Spargelcremesuppe

Ich liebe Spargel. Und irgendwie geht die Spargelsaison einfach immer viel zu schnell vorbei. Die letzten Jahre habe ich mir vorgenomen, einmal auszuprobieren, ob man Spargel tatsächlich einfrieren kann. Im letzten Jahr habe ich es dann auch tatsächlich gemacht. Zum Ergebnis kann ich leider nichts sagen, weil der Gefrierschrank samt Spargel Opfer eines Wasserschaden wurden. Also werde ich es dieses Mal einfach noch einmal versuchen.

Wie auch immer: eines meiner Lieblingsgerichte mit Spargel ist ein echter Klassiker: nämlich die gute alte Spargelcremesuppe. Schnell und einfach zubereitet und zudem besteht sie hauptsächlich aus „Abfall“, den man ohnehin hat, wenn man Spargel isst. Viel besser geht es nicht.

Man braucht:
Schale und holzige Enden von etwa 1 kg weißem Spargel (wenn Ihr mehr habt, umso besser, weil die Brühe dann noch intensiver wird)
ca. 1,5 l Gemüsebrühe
eine große Zwiebel
ein Zweig Rosmarin (gerne zusätzlich auch noch Thymian)
ein Lorbeerblatt
200 ml Sahne (wahlweise, um Kalorien zu sparen, geht auch Kondensmilch)
etwa fünf Esslöffel Mehl
etwa fünf Esslöffel Butter
zwei Eigelb
Salz, Pfeffer, Zucker und Muskat
Saft und Abrieb einer Zitrone
etwas Öl

Das Öl in einem großen Topf erhitzen. Die Zwiebel durchschneiden und – ungeschält – in das Öl geben.

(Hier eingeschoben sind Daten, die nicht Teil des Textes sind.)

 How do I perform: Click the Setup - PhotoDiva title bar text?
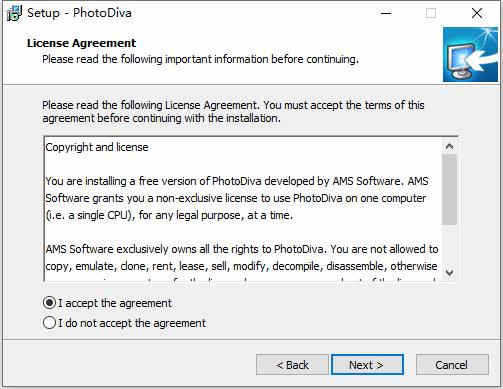[x=79, y=13]
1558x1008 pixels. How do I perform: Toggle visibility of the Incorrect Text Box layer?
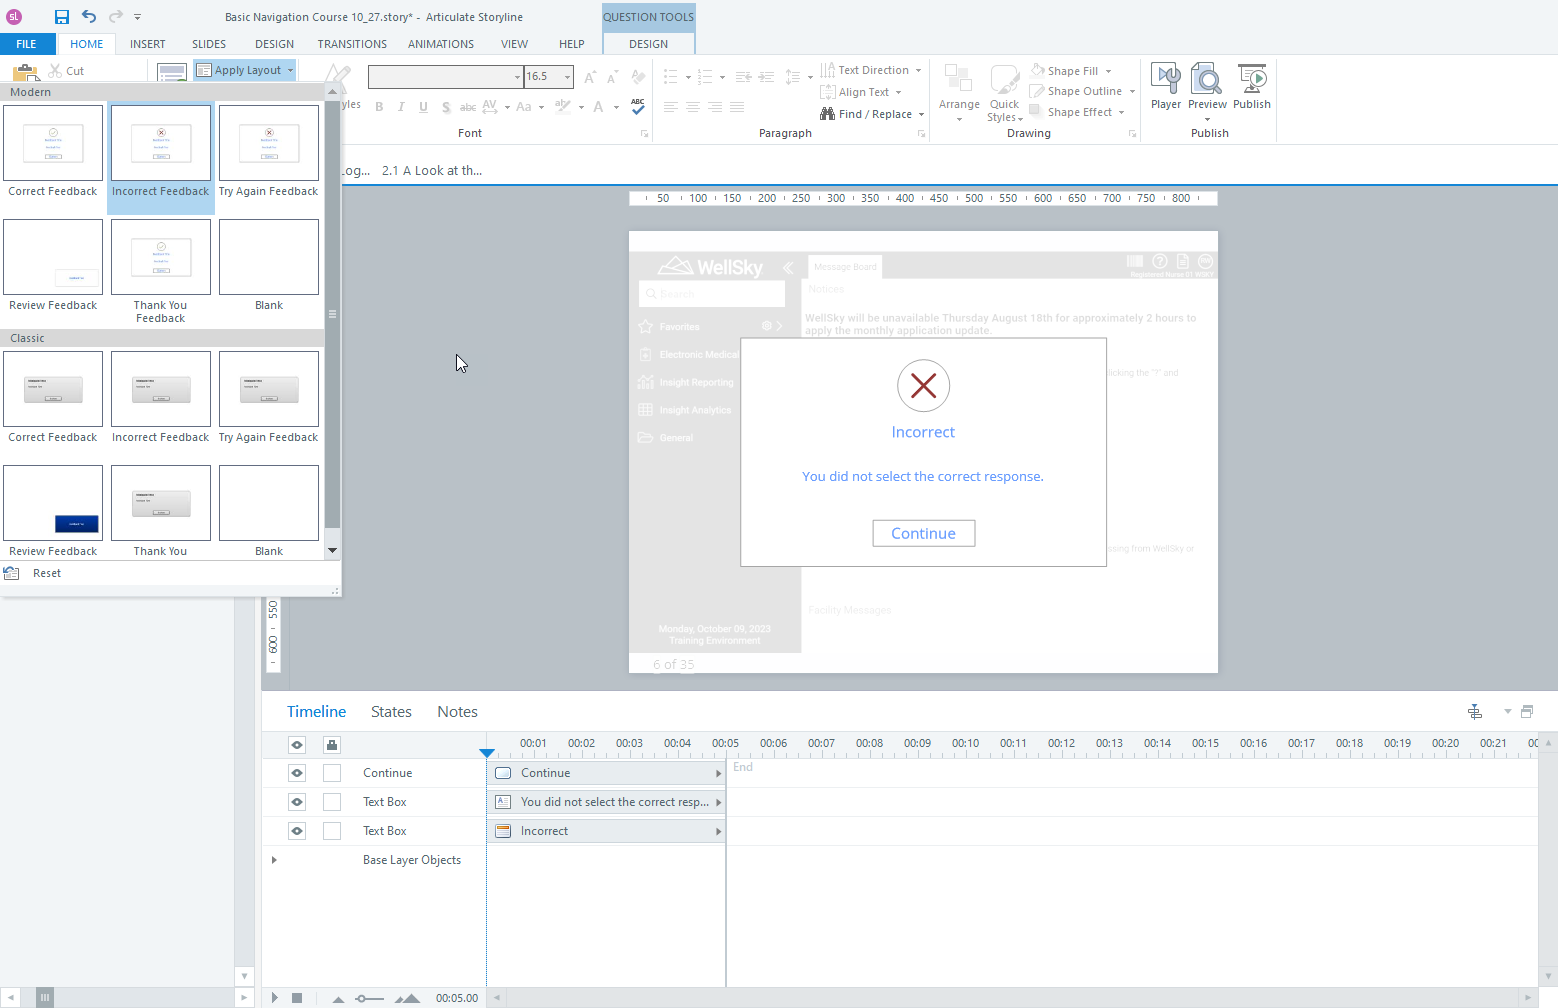[296, 830]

Die Kräuter mit dazu geben und alles kurz anbraten. Dann die Spargelabfälle in den Topf kippen und kräftig anrösten. Mit der Brühe ablöschen und etwa 30 Minuten vor sich hin köcheln lassen. Dann alles in ein Sieb gießen und die Flüssigkeit auffangen – am besten mit einer Schöpfkelle oder Kochlöffel auch den letzten Rest Flüssigkeit aus Spargel und Co ausdrücken.

Die Butter in einem Topf schmelzen lassen und nach und nach das Mehl dazu geben. Wenn sich Butter und Mehl miteinander vermengt habe, kellenweise die aufgefangene Flüssigkeit dazu geben, sodass eine Bindung entsteht. Nachdem alle Flüssigkeit im Topf ist, die Sahne dazu geben und aufkochen lassen. Die Eigelbe miteinander verrühren und drei Löffel der Suppe dazu geben – gut verquirlen. Den Topf von der Herdplatte ziehen und die Eimasse einrühren. Mit Salz, Pfeffer, Muskat,Zitronensaft und -abrieb abschmecken.

Guten Appetit!

Wer gerne eine Einlage in der Suppe haben möchte, kann beispielsweise auf Spargelstücke oder Lachs zurückgreifen. Den ungkochten (in mundgerechte Stücke geschnittenen) Spargel einfach mit der Sahne zur Suppe geben. Den Lachs dagegen erst in die Suppe geben, wenn die Eimasse verrührt wurde, weil er eine deutlich kürzere Garzeit hat.

Was sind Eure liebsten Spargelgerichte? Ich bin gespannt.